Even comparing the hunting casualties recovered during 2020’s spring hunting season to last year’s shows how illegal hunting this year is rampant: during the same period last year between the 10th and 30th April, BirdLife recovered just 12 known illegally shot protected birds. This year, with another three days to go before the end of the season, there are already 41 casualties.
“So much for home affairs minister’s Byron Camilleri’s reassurance in Parliament yesterday that the number of inspections and offences was the same as last year,” Attard said.
“Between the 18th of April and yesterday we recovered all sorts of shot species: Turtle-dove, Bee-eater, Yellow-legged Gull, Common Swift, Golden Oriole, Stone Curlew, Hoopoe, Common Kestrel, Grey Heron, Marsh Harrier, Honey-buzzard, Black Kite, and even a shot pigeon,” Attard said.
The highest number of shot birds recovered were Turtle-doves, for a total of 13 recovered in just 10 days, which Attard said proved the season had been nothing but a smokescreen for hunters to illegally shoot this vulnerable species.

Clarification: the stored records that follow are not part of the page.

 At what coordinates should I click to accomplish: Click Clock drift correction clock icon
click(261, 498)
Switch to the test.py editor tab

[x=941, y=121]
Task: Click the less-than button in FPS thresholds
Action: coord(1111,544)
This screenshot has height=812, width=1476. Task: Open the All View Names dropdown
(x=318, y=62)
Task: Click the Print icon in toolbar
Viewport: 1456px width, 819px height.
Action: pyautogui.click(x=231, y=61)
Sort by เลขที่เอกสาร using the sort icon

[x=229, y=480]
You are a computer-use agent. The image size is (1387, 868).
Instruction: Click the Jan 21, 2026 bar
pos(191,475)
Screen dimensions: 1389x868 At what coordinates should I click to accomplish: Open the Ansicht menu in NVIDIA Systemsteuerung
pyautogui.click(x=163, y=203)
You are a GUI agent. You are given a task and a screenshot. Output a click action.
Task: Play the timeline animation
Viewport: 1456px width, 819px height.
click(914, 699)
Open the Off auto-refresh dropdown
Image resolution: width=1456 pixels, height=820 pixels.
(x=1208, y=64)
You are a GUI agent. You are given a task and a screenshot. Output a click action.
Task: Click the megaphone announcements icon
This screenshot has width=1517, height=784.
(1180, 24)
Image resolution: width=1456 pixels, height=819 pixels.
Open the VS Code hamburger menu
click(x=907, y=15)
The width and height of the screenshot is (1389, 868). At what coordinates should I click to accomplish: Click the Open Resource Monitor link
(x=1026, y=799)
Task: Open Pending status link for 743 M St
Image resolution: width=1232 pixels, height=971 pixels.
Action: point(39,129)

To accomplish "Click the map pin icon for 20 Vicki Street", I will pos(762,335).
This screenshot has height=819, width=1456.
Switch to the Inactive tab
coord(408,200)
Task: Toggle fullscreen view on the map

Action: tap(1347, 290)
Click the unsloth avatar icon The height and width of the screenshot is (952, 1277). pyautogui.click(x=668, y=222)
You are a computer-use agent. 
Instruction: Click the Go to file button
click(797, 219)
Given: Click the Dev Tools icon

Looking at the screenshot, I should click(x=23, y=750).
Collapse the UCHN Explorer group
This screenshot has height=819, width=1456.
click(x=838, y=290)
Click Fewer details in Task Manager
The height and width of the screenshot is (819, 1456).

“Two of the Turtle-doves together with the Black Kite were found at the FKNK-claimed land of Miżieb, a mecca for hunting illegalities which the government wants to hand over to the hunting lobby through a secret agreement revealed last week by the media. This will mean that the area will be closed to the general public for a period of at least nine out of 12 months, with exclusive access for hunters to hunt Quail, Turtle-dove and also rabbits.”